Actions to take:
1. In the depth-of-field text, how do wide angle lenses differ from telephoto lenses in how depth of field is distributed around the focus point?
2. Pick up the depth-of-field text after its final sentence and keep it going.

[Text start]

In fact, here is an easy way to do the same thing: photograph the same subject with the same camera and the same focal length from different distances, and the crop so that the foreground subject occupies the same portion in each of the final images. See what happens to the background?  (You might also be surprised how the OOF effects in the background compare if the same f-stop is used for both images.)

We've already been down this road many times..
http://www.luminous-landscape.com/tutorials/dof2.shtml

It's quite obvious to me that you would for a portrait shot just one example, say a head or head and shoulders shot, maintain the subject size. It's also a common mistake people make to suggest focal length has no part in the DOF calculation (it does, part of the formula, but it's a variable just as subject to distance is)

The only addition to make the article above is the distribution of DOF (ie portion in front and behind the focus point) does vary depending on focal length, even if the actual DOF is the same or almost the same. ie wide angle lenses have a larger area behind the focal point in focus, where as telephoto lenses have a more even distribution.

[Text end]
[Information supplied start]

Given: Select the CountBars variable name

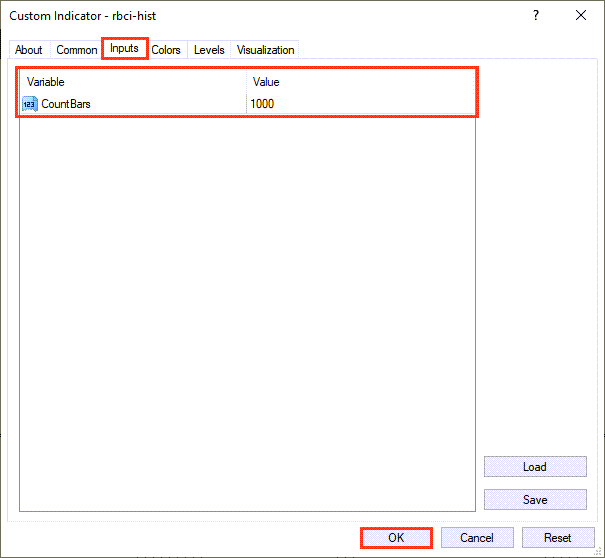Looking at the screenshot, I should point(67,104).
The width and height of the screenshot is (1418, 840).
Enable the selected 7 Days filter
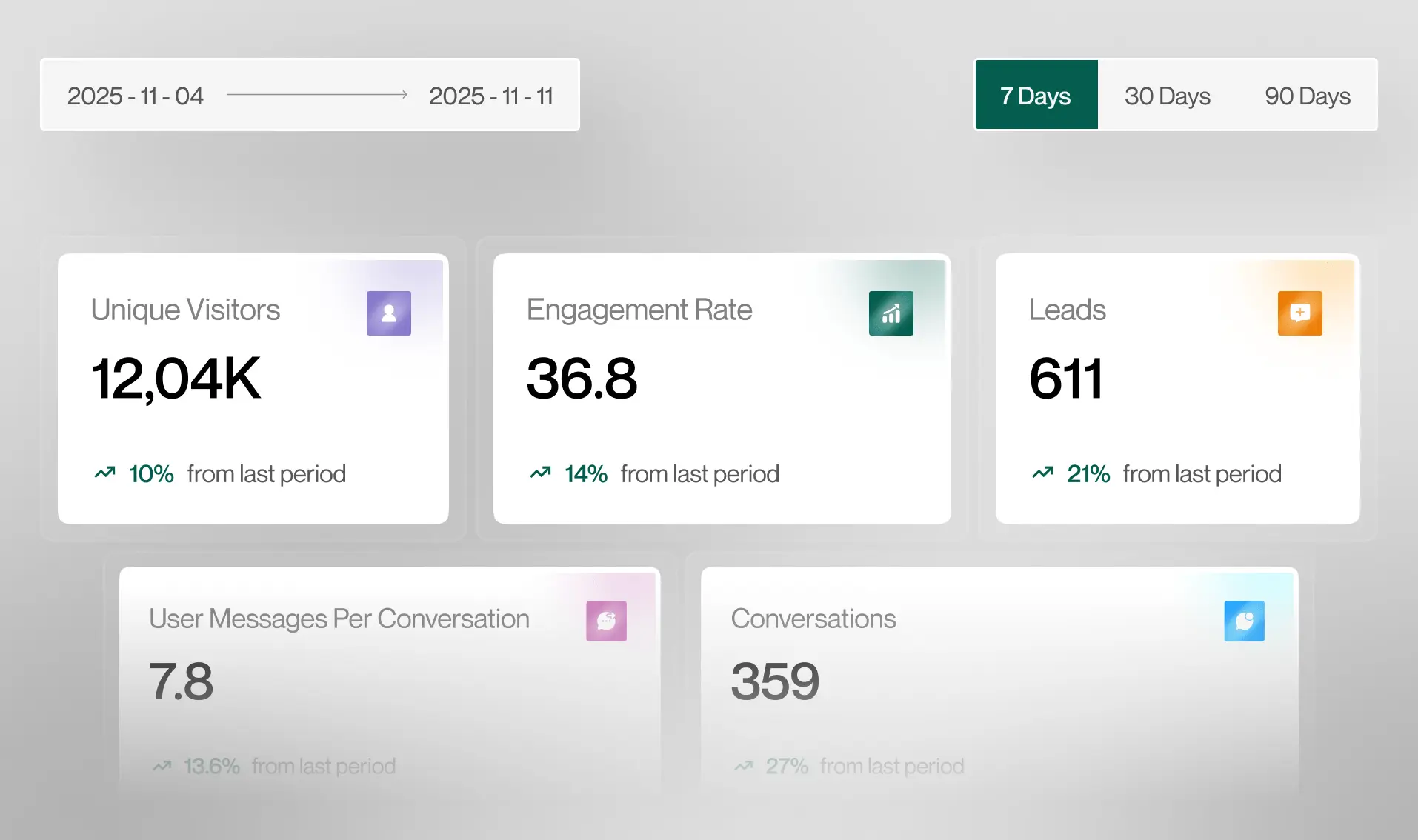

[Information supplied end]

The answers:
1. Wide angle lenses have a larger area behind the focal point in focus, while telephoto lenses have a more even distribution.

2.
Focal length clearly does influence camera to subject difference. Put a 100mm lens on a FF camera for a head shot portrait, you'll have to move back further with an APS-C one (thus increasing the DOF and reducing the perspective effects) and with a micro 4/3 body you'll be even further back (again more DOF less magnification etc etc)

I'm not really sure how will manage to get over these differences from a practical perspective  Roll Eyes

It is correct that linear perspective changes are down to distance to subject changes, but you're a bit mixed up here. If you stay in the same position and take a photo from 3 different focal lengths, the perspective does not change because the distance has not changed, and you can if you want crop the images and they will be the same perspective wise.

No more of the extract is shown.